I have never felt so blessed before. Although the kids and I have been sick for 3 days I am still able to acknowledge the blessings before me. I wanted to dedicate this post to some my fellow PWS families. Never in my life have I encountered such amazing, strong, and completely selfless individuals. To all the people who have reached their hands out to mine, THANK YOU. I cannot describe how it feels to know that somebody who doesn't even know me cares so much. It gives new meaning to the old saying, "It takes a village to raise a child." I am so happy to be part of this village, this community. I am blessed to be in your presence. Thank you for allowing me to be myself, and thank you for accepting my son just the way he is.

Tuesday, November 3, 2009

Requirements of a mom

I am still struggling with my new reality. I have spent moments alone wondering if I am capable, if I am strong enough, if I have enough to give? I want to believe that I do, but right now I feel so defeated. My physical state of exhaustation has officially taken a toll on my emotional state. I want so desperately to feel like I am part of a team but right now I feel like I am on an island. I wonder how some people can take and take so much from you. How are they so completely ignorant to the fact that you are depleted and have nothing left to give. I wonder how it is that some of us find it so easy to have empathy for others, while some people no matter the circumstance put themselves first. I wonder if this is a test of my will, or a test of my strength. Whatever it is, I don't know how much more I can take. I need support, I NEED HELP!

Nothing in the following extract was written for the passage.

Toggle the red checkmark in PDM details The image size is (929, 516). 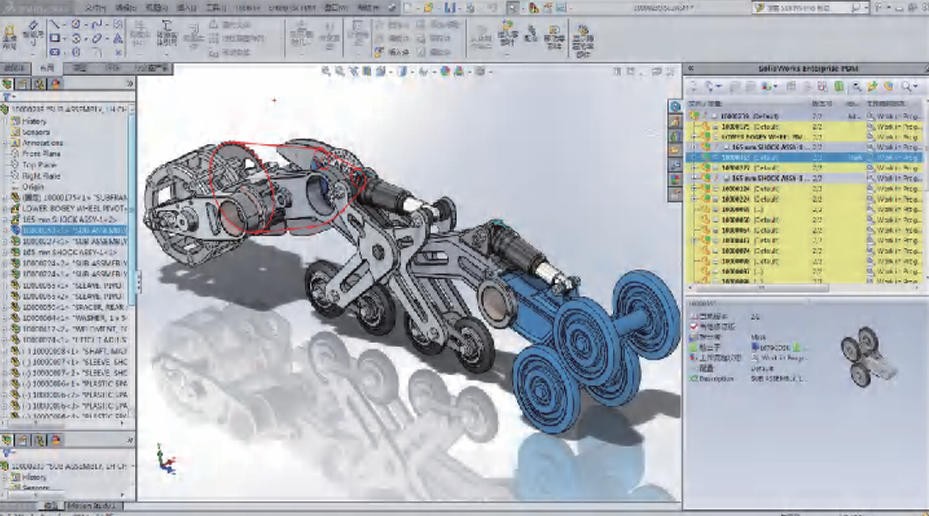pyautogui.click(x=696, y=327)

Another day that has begun before the sun

So it begins, yet another day of rising with Blaise at 5am. Oh how I am not enjoying this. I was up all night with the little one and have entered the realm of complete delerium. Today we are off for one more trip up to Children's for Blaise eye exam. I am hoping the doctor says he does not need glasses. I am not sure where I am going to find the energy for the hour + drive up there with both kids, I am sure I will be making a stop at Starbucks. It has been a rough day thus far, Blaise's mood this morning is less than stellar. I am finding it hard some days not to cry when he has the all out temper tantrums. Sometimes I want to run and find a hiding spot, is that mean to say. I think he must be going through a growth spurt, he is cranky and his food seeking is at an all time high. I have learned that as a parent of a child with PWS, YOU MUST BE STRONG. I find nothing harder than telling my angel he can't eat. Oh I pray for strength for today.So great news Blaise has no eye problems,as of yet haha. Although the doctor visit took 3 hours and I had both kids by myself. It was worth it to check one more thing off the list.

Fall

I have decided to enter the wonderful world of blogging. I want to share my angels with the world. I am the mother to two wonderful boys Blaise(who has PWS) and Maddock. They are my sunshine and my world. A blessing to me each and every day.